潇晟站了起来,嘱咐道:“看到你没事我就放心了,你且好好休息吧,我回去了,不要想太多。”
夏炎凉愣愣的点了点头,被他这么一说,自己还真的有些犯困了。
她打了一个哈欠,睡眼迷蒙,将被子往上面拉了拉,迷糊道:“唔,哥哥慢走,我继续睡了。”
潇晟“嗯”了一声,体贴的将门轻轻关上。只是他站在门外呆了一会儿,也不知道在想什么,须臾片刻,他抬起脚步往另外一个方向而去。
他在一处房门前停留,抬起手来敲了敲门,过了一会儿,里面的人终于被他烦不胜烦的敲门声吵起来了。
竺延臻拉开门身上便是被一阵一阵的怨气环绕着,他破口大骂道:“哪个龟孙子的竟然敢打扰你爷爷的作息!当真是不想活了是……”
等到他终于舍得抬起眼皮看一下眼前的人,却在看清了来人的面容时,最后一个“吗”字竟然就这么卡在了嗓子眼里,上下不得。
潇晟靠在门前,挑了挑眉毛,脸上挂着似笑非笑的笑容,道:“龟孙子?”
竺延臻连忙摇了摇头。
潇晟又道:“爷爷?”
竺延臻尴尬的干笑了几声。
潇晟再道:“如果是龟孙子的话,那你岂不是龟爷爷了?”
竺延臻一听垮下了脸来,无精打采道:“一大清早的你怎么来了?不用照顾你未来媳妇儿了吗?”

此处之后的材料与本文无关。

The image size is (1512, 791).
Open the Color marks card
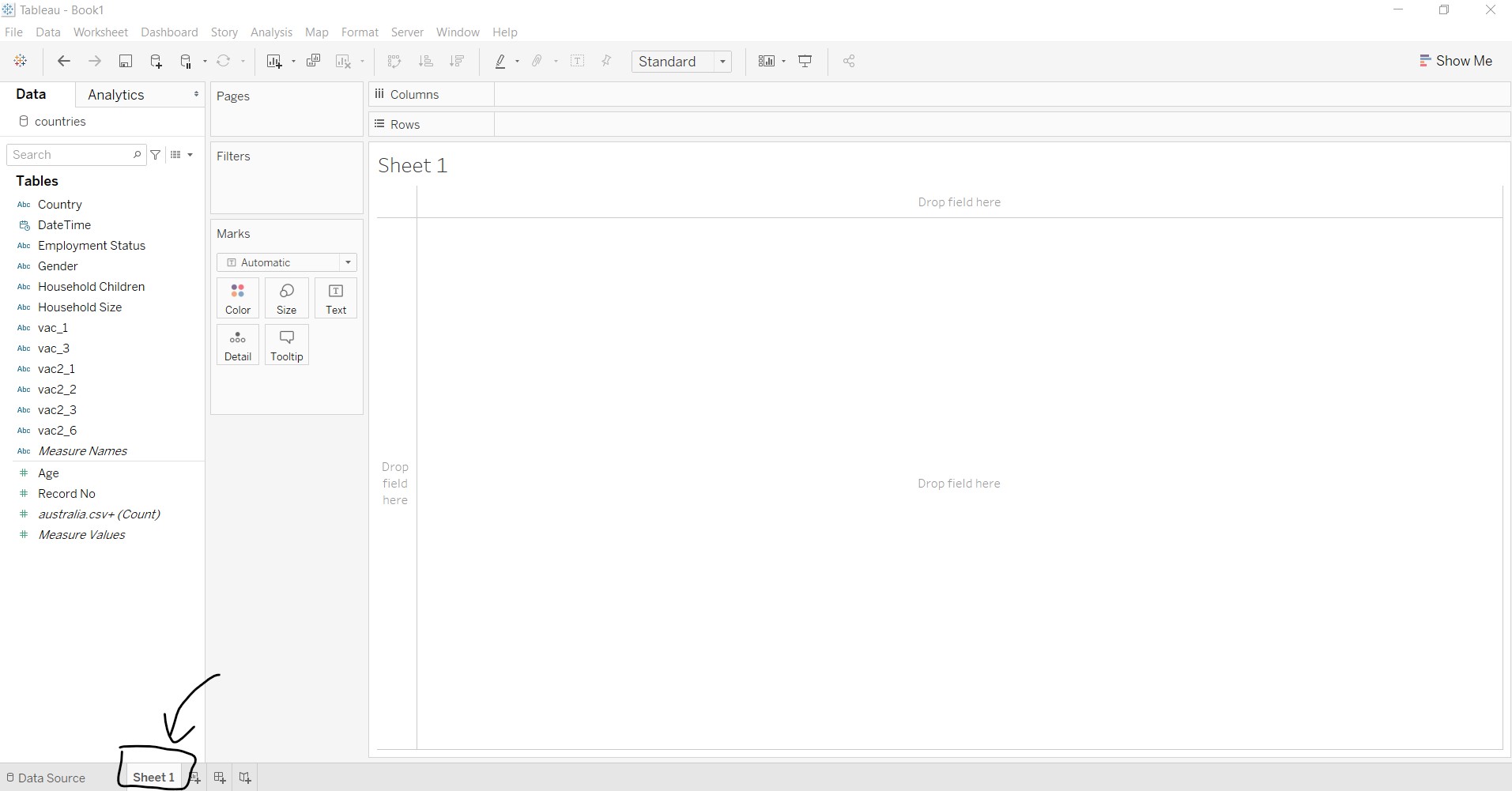point(238,299)
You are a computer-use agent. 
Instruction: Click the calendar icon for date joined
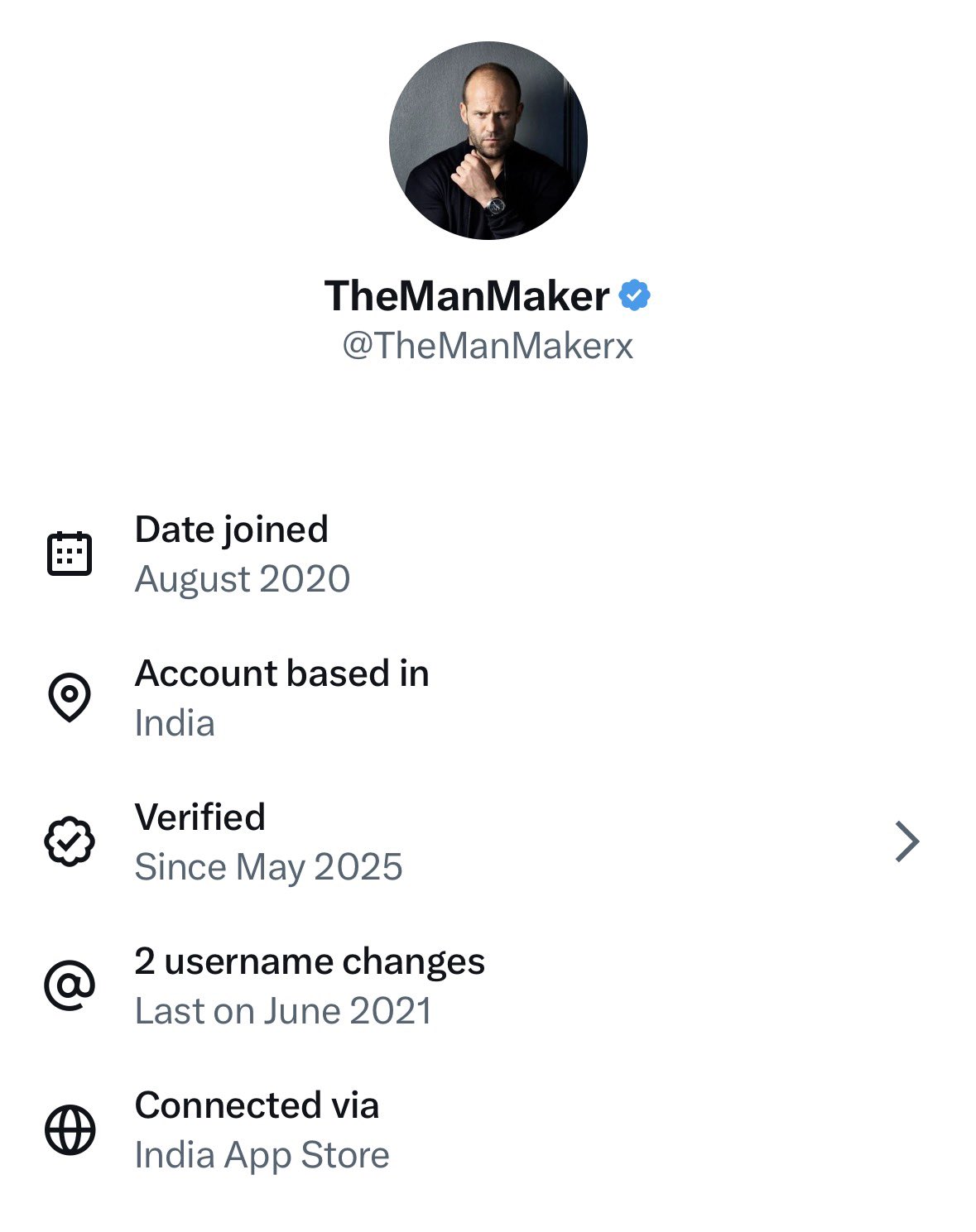click(70, 554)
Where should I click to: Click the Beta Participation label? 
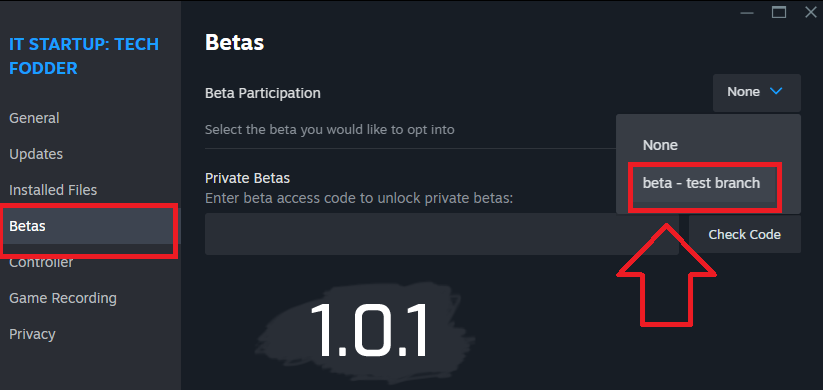point(262,93)
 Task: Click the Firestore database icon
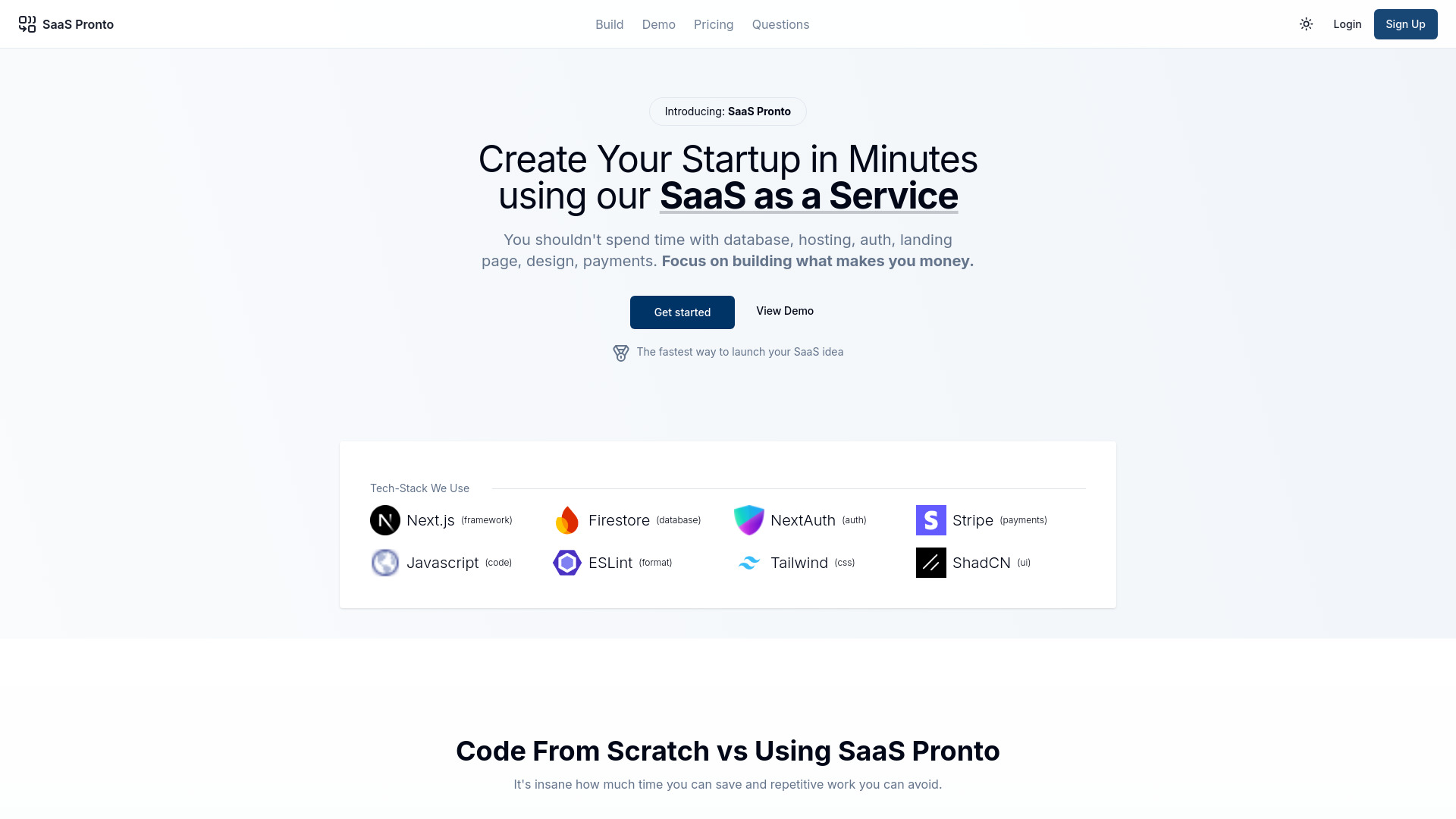[565, 520]
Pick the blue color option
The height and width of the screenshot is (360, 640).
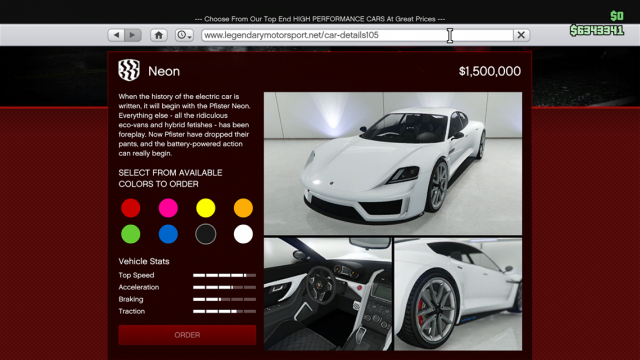(168, 234)
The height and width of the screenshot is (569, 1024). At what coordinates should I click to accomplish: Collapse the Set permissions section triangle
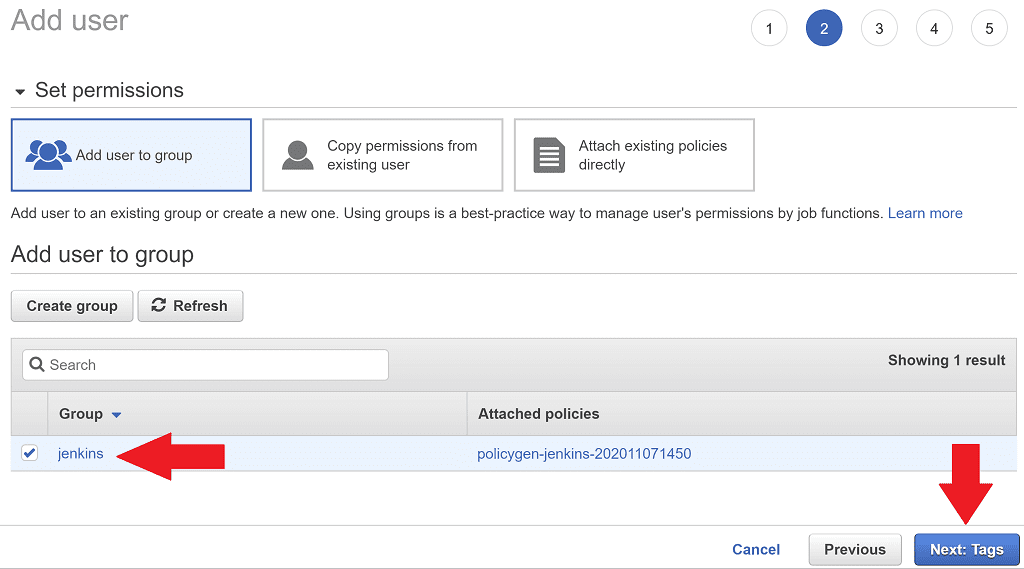19,92
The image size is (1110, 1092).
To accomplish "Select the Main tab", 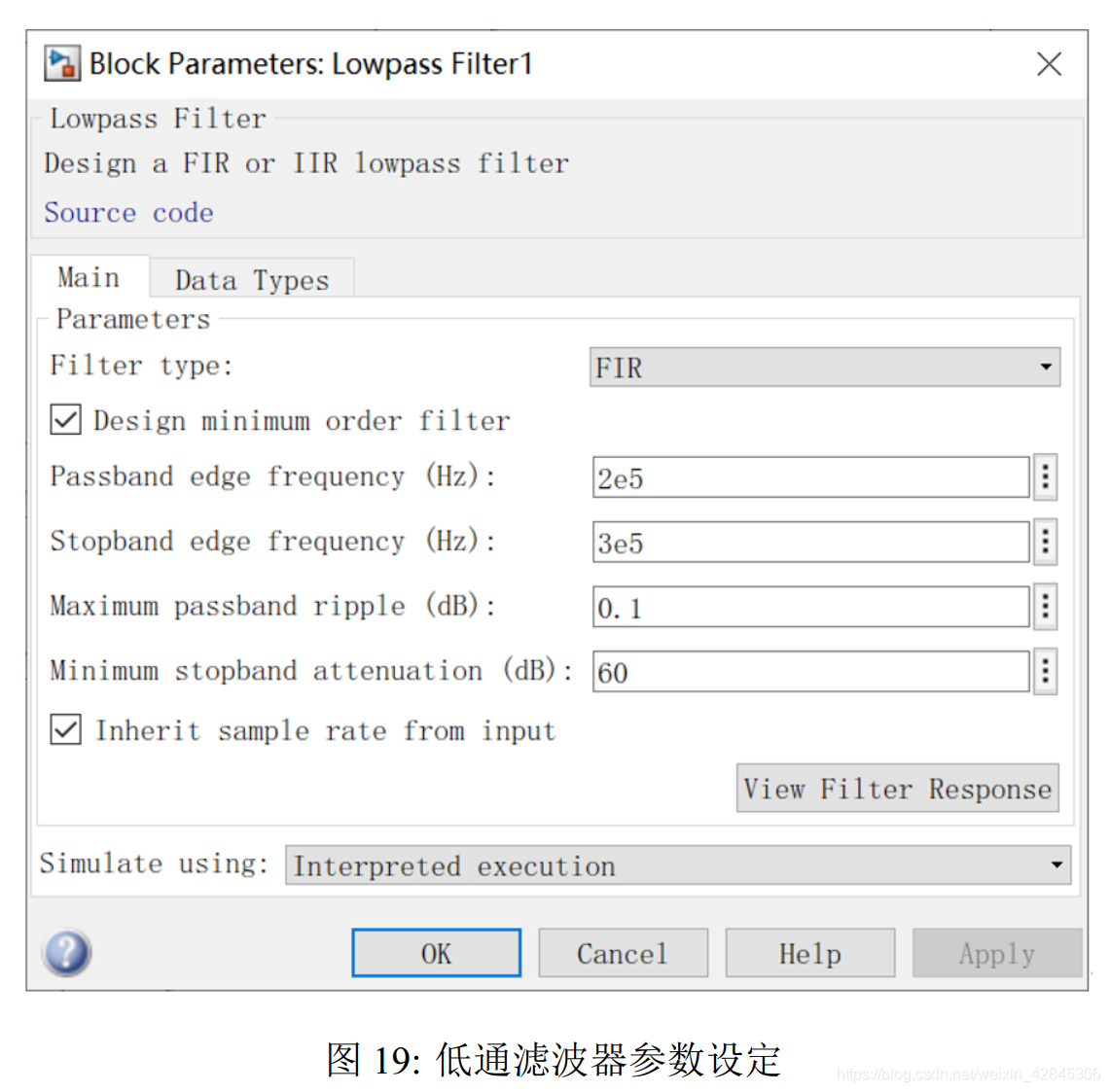I will (89, 276).
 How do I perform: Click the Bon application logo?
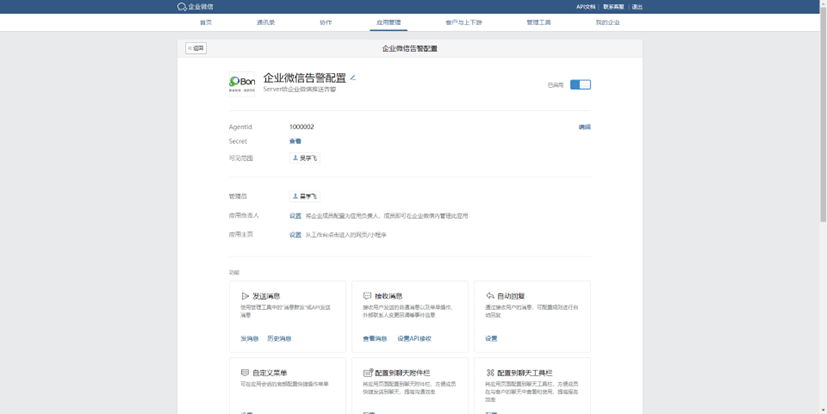point(242,83)
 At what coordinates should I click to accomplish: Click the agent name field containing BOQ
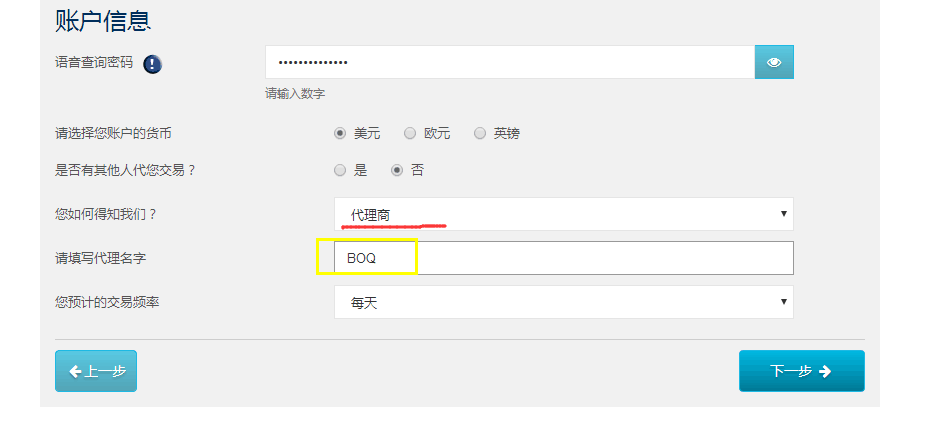(563, 258)
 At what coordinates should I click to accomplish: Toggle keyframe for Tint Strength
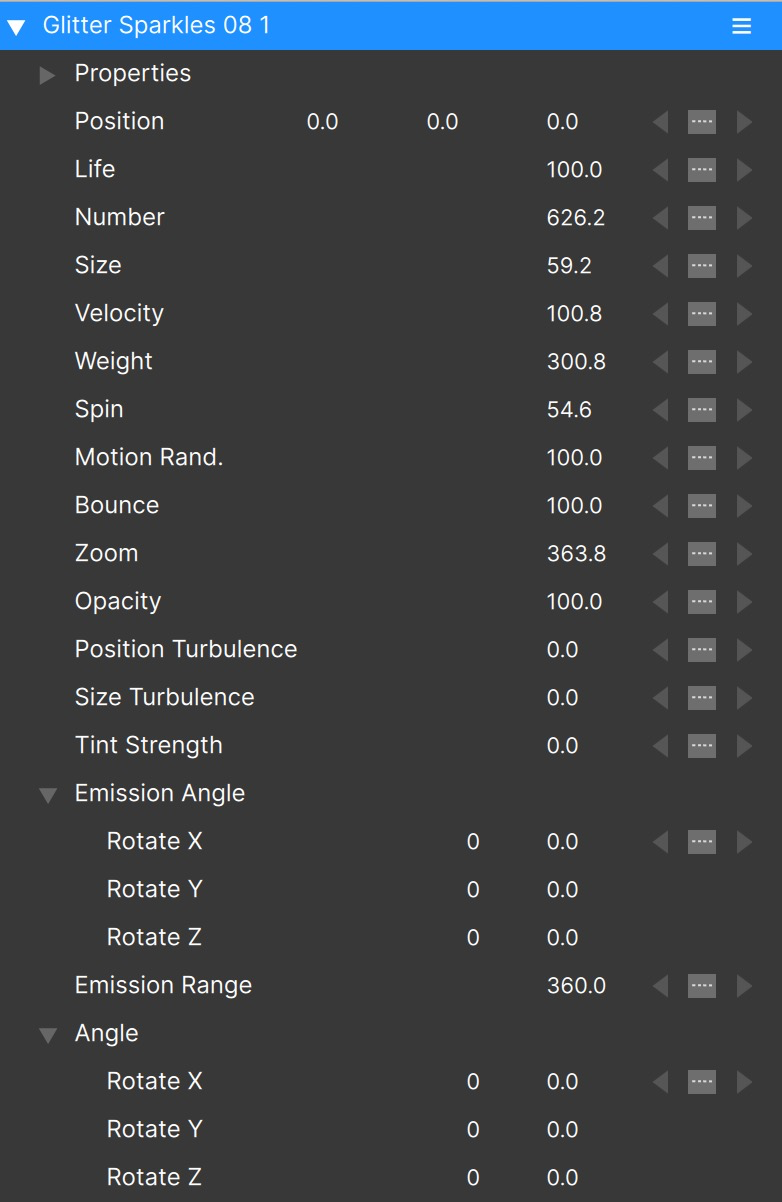coord(702,746)
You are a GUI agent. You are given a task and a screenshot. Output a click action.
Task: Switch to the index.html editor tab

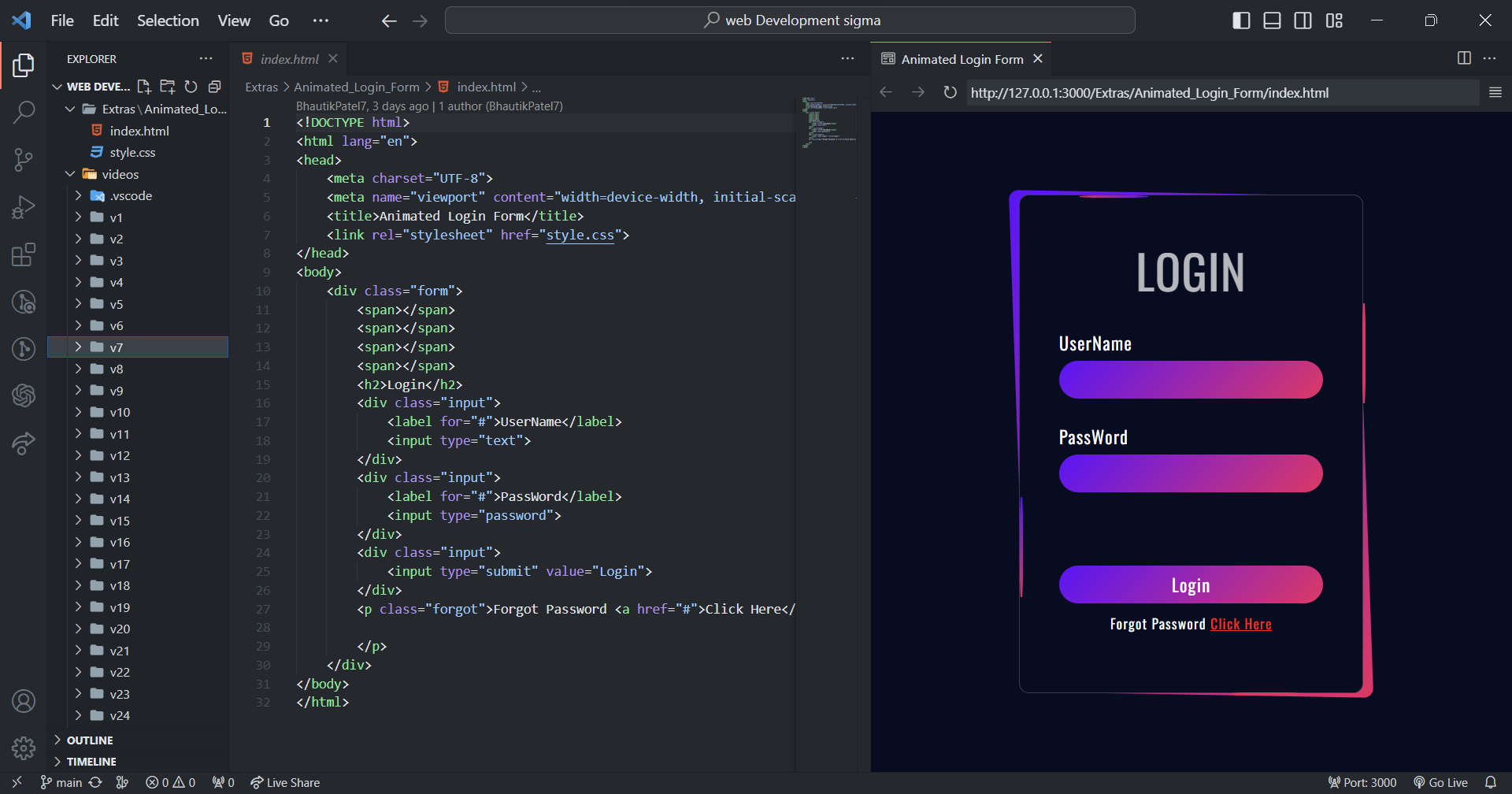tap(289, 59)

他熬了大半宿的,好不容易才有了睡意,只是他刚刚睡下了不到一个时辰,竟然就被外面急促的敲门声吵醒了,白白扰了他同周公下棋的美梦。
潇晟下意识的看了一下他的屋子,只见屋子里面东西被翻的乱七八糟的,一大堆的杂物还七歪八倒的在地上堆着,果真是一副被洗劫一空之后的模样。
他默默地看向了竺延臻,眼光咧咧,其中的深意确实让人看的不真切。
竺延臻被他犀利如针的目光看的心中一阵发毛,他的神情十分庄严,隆重道:“你别这么看着我,不然我会以为你是不是对我有什么非分之想的。”